Sailing swipes fifth in league finale

By Nick Judson
Contributing Writer


On Saturday the Whalers sailing team finished up its season with a strong fifth-place finish at the Cape and Islands Fleet Racing Championship. Their strong showing in fleet racing capped off a successful season that included a second-place overall finish in the Cape and Islands standings for team racing and their best record ever since the team started competing in 1995.


On Wednesday the team traveled to Saquatucket Harbor to compete against Harwich in their season team-racing finale, where the Whalers came away with a 3-0 win after a hard-fought battle in big seas and 10 knots of wind. This win pushed the Whalers to 9-3 in the league and 10-4 overall, boosting them past Barnstable in the team-racing league standings.

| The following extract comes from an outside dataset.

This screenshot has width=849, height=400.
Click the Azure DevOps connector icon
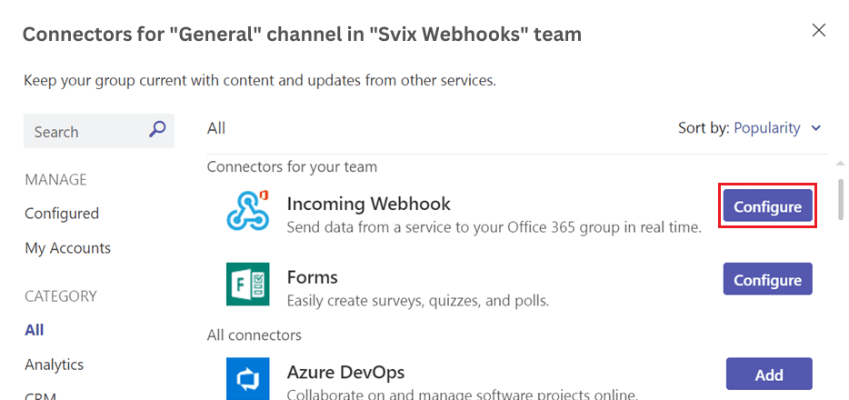[248, 378]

On Thursday and Friday the coaching staff decided to shake things up a bit in preparation for the fleet-racing championship on Saturday by inviting a number of very experienced guest skippers to battle it out with the current sailors at practice. By adding the high-caliber competition, the Whalers practiced with more boats on the water than they normally have, forcing them to focus even harder on the starts with more boats to compete against.
On Saturday the Whalers would compete against 12 boats in each of two divisions and the practice helped them get used to not only a more crowded starting line, but also to focus on difficult competition throughout an entire race.

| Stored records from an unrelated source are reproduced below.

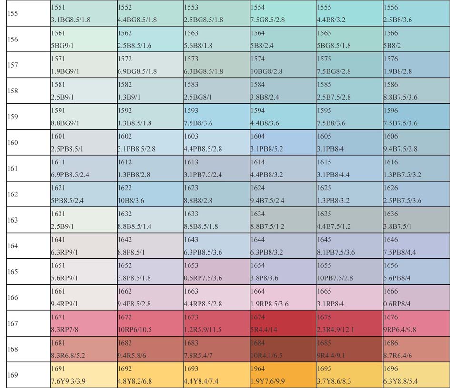The image size is (450, 388).
Task: Choose the pink swatch 1671
Action: pyautogui.click(x=84, y=323)
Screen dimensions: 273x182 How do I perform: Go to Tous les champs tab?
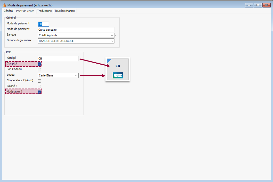click(64, 11)
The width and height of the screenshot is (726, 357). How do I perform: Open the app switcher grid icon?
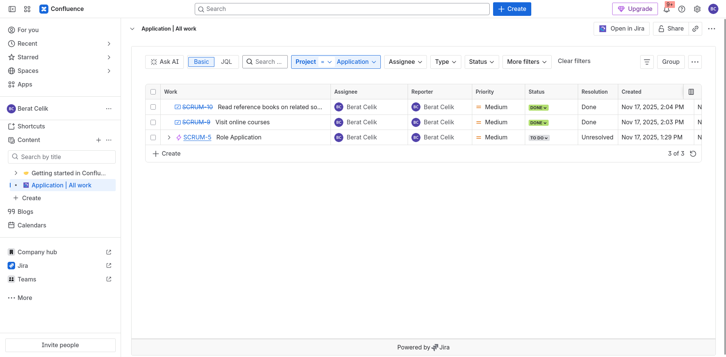coord(27,9)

With the addition of Justin Assad, head coach of the University of Vermont sailing team and Nantucket Yacht Club youth racing director; Emily Taylor, Nantucket Community Sailing program director; Matt Beck, Nantucket Yacht Club principal race officer; accomplished one-design and keelboat racer Susan Storey; and alumni sailors Casey and Russell Bartlett, the Whalers had their hands full.


In the beginning they appeared a bit intimidated by their opponents, but after a few starts they began to improve, becoming more aggressive and focusing on defending and establishing better positions on the race course.


On Thursday it was puffy out of the northeast with 10- to 15-knot winds, and on Friday it was a light southwest breeze of two to eight knots. As it turned out, Saturday’s early races were sailed in the light and variable conditions the team trained in on Friday, and the last few races on Saturday were in the 10- to 15-knot range, just like Thursday.


As the breeze lightly filled in Saturday on the New Bedford Community Boating course, Adam Ceely and Jesse Lang, sailing in the A Division, went out and had two rocky starts, but the light-wind pointers they received on Friday paid off as they ground down the fleet in both races to finish with two fifths. In the B Division, Annie Sager and Meaghan Lynch got off to a great start with a first in the first race but then faltered with an eighth in the second. Ceely and Lang went back out and after a fifth in the third race they had a near-perfect start and only let one boat get past them upwind and held on for a second-place finish. In B division races three and four, Sarah Erichsen came in to skipper with Lynch and after a rough start in race three they finished ninth, but rallied back in the next race with a solid sixth-place finish. Ceely and Lang then finished off the A division series with a fifth-place finish in race five, locking up fourth overall in A, only seven points behind third-place Martha’s Vineyard. Sager and regular crew Julianne Costello then came in to race the final race in the B Division and with a strong start rounded the weather mark in third, lost a boat on the downwind leg, but then passed two boats to finish second, tying them with Martha’s Vineyard for fifth place in B division. After reviewing the scores, Nantucket won the tiebreaker against the Vineyard because of its second-place finish in the final race. At the end of the fleet-racing regatta Nauset was the overall winner, with Dennis-Yarmouth in second, Dartmouth third and Martha’s Vineyard in fourth. Nantucket’s combined A and B Division score put it in fifth overall, only 12 total points out of second.


The Harwich win on Wednesday locked the Whalers securely into second overall in the league in team racing and although Nantucket won 3-0, the team had to work hard from behind to take the series. In all three races Nantucket led at the first mark, but after dying winds filled in from behind, the breeze allowed the Harwich boats to catch Nantucket by the leeward mark. In race two Nantucket rallied back to the lead and then the hiking strap in Erichsen and Lynch’s boat broke, sending Lynch over the side into the big seas. After a quick recovery by Lynch, Harwich was now in the lead but the Whalers were determined to win and caught them right at the finish by inches and took the win in race two. Race three was a photocopy of race two and at the leeward mark Ceely and Elisabeth Reed performed a perfect pass-back to get Erichsen and Lynch ahead and Nantucket won the race and the series with a second-third-fifth. The 9-4 record compiled by the Whalers is their best ever in team racing.

Nick Judson is the executive director of Nantucket Community Sailing and the coach of the Nantucket High School sailing team.